Report design — case study

Designing the report “Social sciences and humanities in Poland” was an exciting, but also demanding and complex task. Taking it as an example, I would like to reveal the ins and outs of my publication design process.

Report desing - case study - book cover

Design task

The project “Humanities have a future” was carried out by the Jesuit University Ignatianum in Krakow as a part of the DIALOG programme, held by the Ministry of Science and Higher Education. It was a multi-channel media campaign promoting social sciences and humanities, or SSH (NSH in Polish), as a source of social creativity and innovation. The last element of the project was a report on the condition of SSH and its promotion model. I was responsible for shaping the visual form of the report, creatively responding to the objectives of the project.


The introductory phase was the analysis of the report’s structure and key message, which was to become the guiding principle for the project’s aesthetics. The message turned out to be the fight against the harmful stereotypes accumulated around SSH, discouraging young people from pursuing their humanistic passions. Modern humanism does not have to be impractical and detached from reality. On the contrary, it is increasingly focused on cooperation with business and new technologies. It can be described as an attitude of critical openness to the ever-faster-changing world. Therefore, I decided that the graphic form of the report should boldly break the well-established conventions of nobleness and superficial traditionalism, often found in scientific publications, and boldly draw stylistic inspiration from modernity and technology.

The second type of analysis, carried out in parallel with the semantic inquiry, was the structural analysis. A good understanding of the content structure is necessary for an effective typographic design. In this case, it was definitely the key stage of the work, because the report consisted of two completely distinct parts, edited by two different teams. It was imperative to design a structure that would accommodate both the first, more narrative part, and the second one, originally conceived as a slideshow presentation.

The selection of materials and printing techniques is typically closely related to the publication’s budget and the client’s priorities. In the case of this project, the client was primarily interested in using color in the book block. The small circulation of the publication, in turn, meant that digital printing was the most economical option. The consequence of such circumstances was the use of satin paper in the book block. This paper, with its smooth, non-shiny surface, allows for precise rendering of details and vibrant colors. It is also highly durable, making it well-suited for textbook-like publications.

════════

• SET TASKS:
A – From the report design case study, transcribe the stretch from "Design task" through "of the project.".
B – Using the report design case study, decide whether each statement agrees with it. Answer yes or no and quote the words that settle it.
(i) The project "Humanities have a future" was carried out by the Jesuit University Ignatianum in Krakow.
(ii) Both parts of the report were edited by the same team.
(iii) Offset printing was the most economical option for the publication.
C – Answer these questions from the report design case study:
(i) Which programme was the project carried out under?
(ii) What was the second part of the report originally conceived as?
(iii) What kind of paper was used in the book block?

• DATASET EXTRACT:

════════

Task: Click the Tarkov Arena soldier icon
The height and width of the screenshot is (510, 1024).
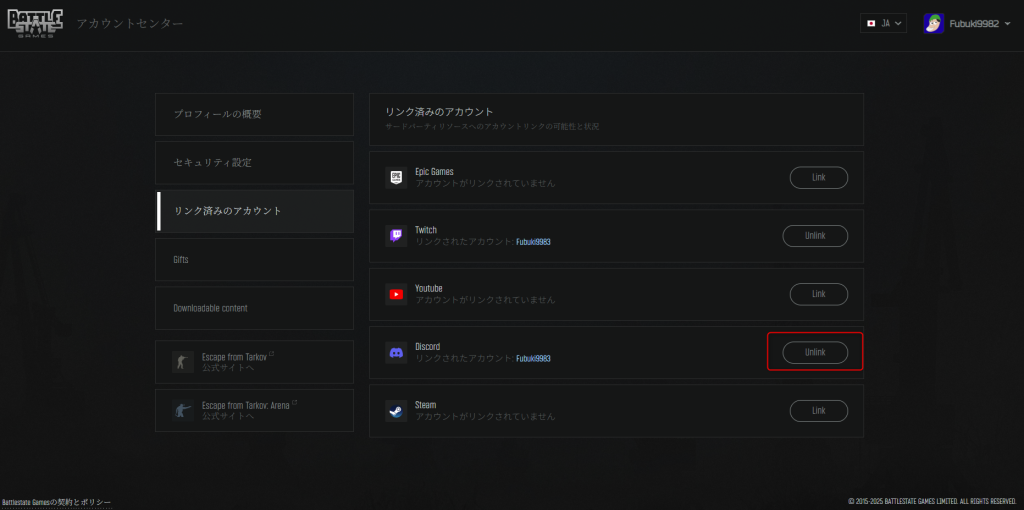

════════

• CORRECT ANSWERS:
A –
Design task

The project “Humanities have a future” was carried out by the Jesuit University Ignatianum in Krakow as a part of the DIALOG programme, held by the Ministry of Science and Higher Education. It was a multi-channel media campaign promoting social sciences and humanities, or SSH (NSH in Polish), as a source of social creativity and innovation. The last element of the project was a report on the condition of SSH and its promotion model. I was responsible for shaping the visual form of the report, creatively responding to the objectives of the project.

B –
(i) Yes: "The project “Humanities have a future” was carried out by the Jesuit University Ignatianum in Krakow"
(ii) No: "the report consisted of two completely distinct parts, edited by two different teams"
(iii) No: "digital printing was the most economical option"

C –
(i) The DIALOG programme, held by the Ministry of Science and Higher Education.
(ii) A slideshow presentation.
(iii) Satin paper.